Exercise goal - Write out the stretch of the liquidity risk passage from "Risk: The principles" through "institutions’ financial reports?", word for word.

Reading text -
▬▬▬▬▬▬▬▬▬▬
Periodically, over the past 30 years the Basel Committee has looked at the question but has never come to a firm resolution. The main reason for that, I believe, is that it is extremely difficult to reduce liquidity risk, especially for large institutions, to a single metric or set of metrics. What the revised principles hopefully do for supervisors is to outline the various elements that should be considered when assessing liquidity. They give them the tools to question the assumptions and judgements banks make, without prescribing a specific liquidity risk formula. Some supervisors do use that kind of formula for smaller banks, but this paper was aimed at larger institutions. Even the jurisdictions that do have such formulas recognise that they could only be a starting point when trying to fully capture liquidity risk at larger, complex banks.

Risk: The principles put the onus on banks to "clearly articulate" their liquidity risk tolerance and to have a capital cushion in line with this. Is this something that should be explicitly stipulated in institutions’ financial reports?
▬▬▬▬▬▬▬▬▬▬
Given information -
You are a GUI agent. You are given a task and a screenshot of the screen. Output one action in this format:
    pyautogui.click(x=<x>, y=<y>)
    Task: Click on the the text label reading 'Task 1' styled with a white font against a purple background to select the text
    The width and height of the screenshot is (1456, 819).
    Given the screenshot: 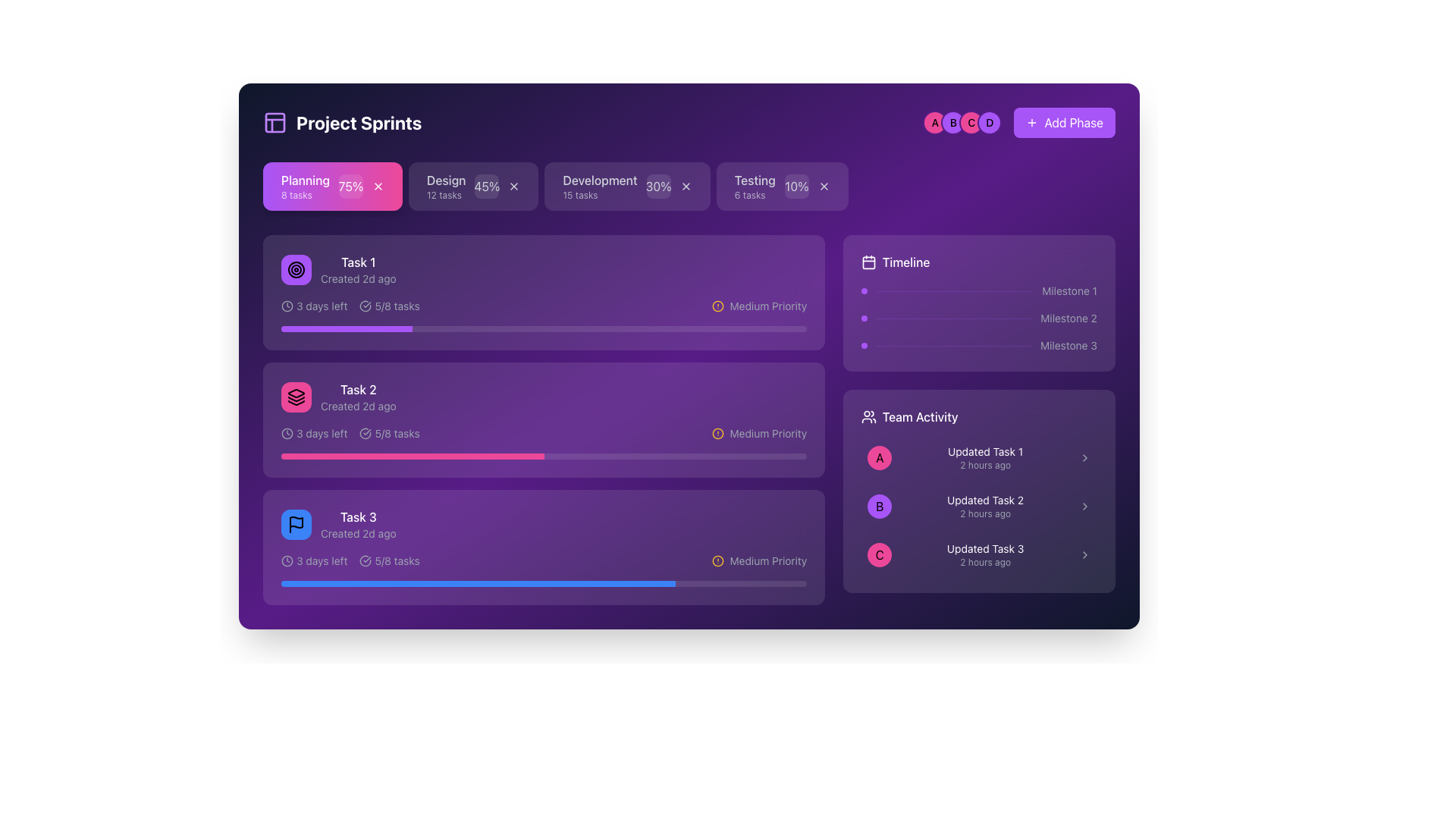 What is the action you would take?
    pyautogui.click(x=357, y=262)
    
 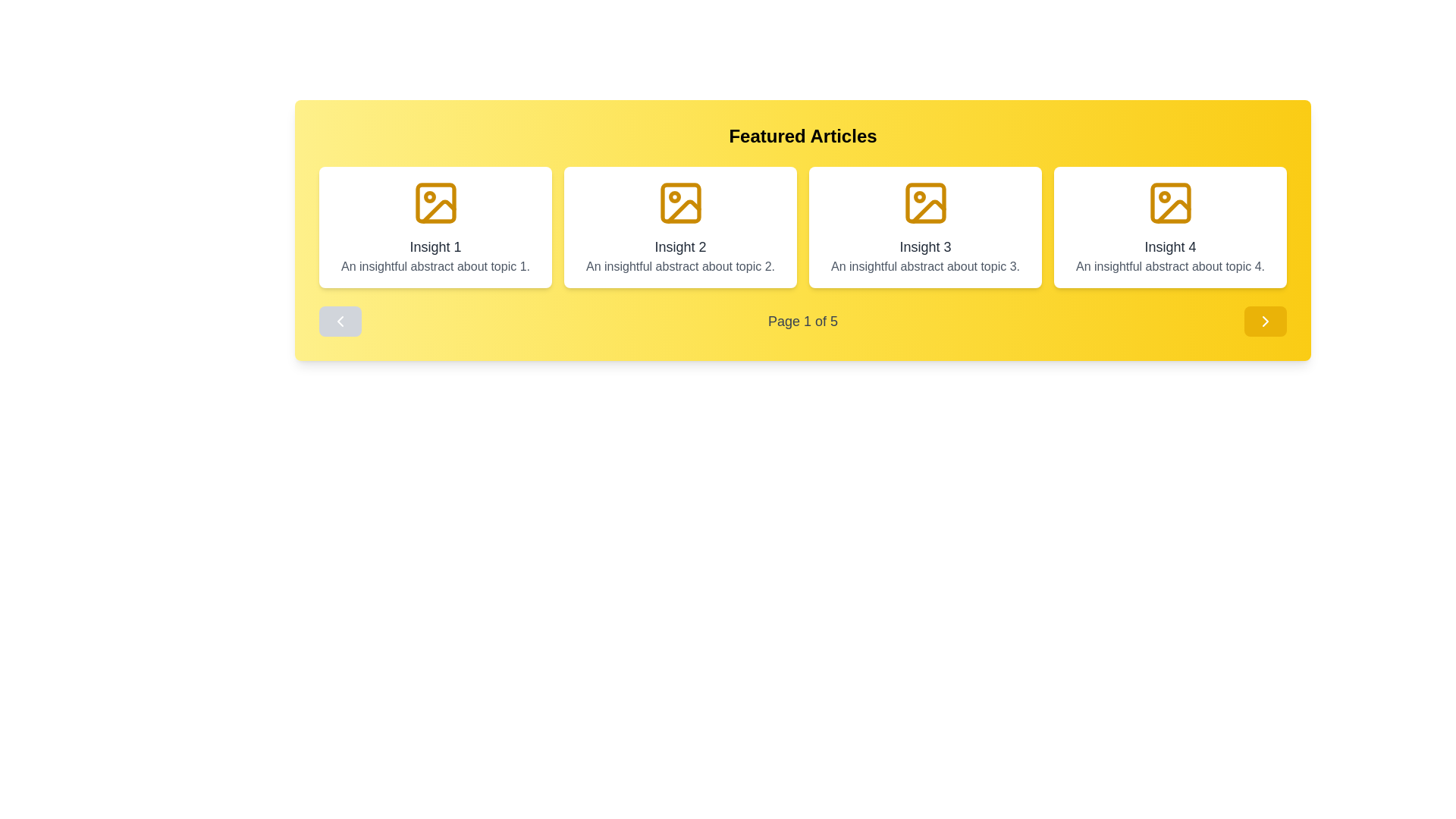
▬▬▬▬▬▬▬▬▬▬
Exercise answer -
Risk: The principles put the onus on banks to "clearly articulate" their liquidity risk tolerance and to have a capital cushion in line with this. Is this something that should be explicitly stipulated in institutions’ financial reports?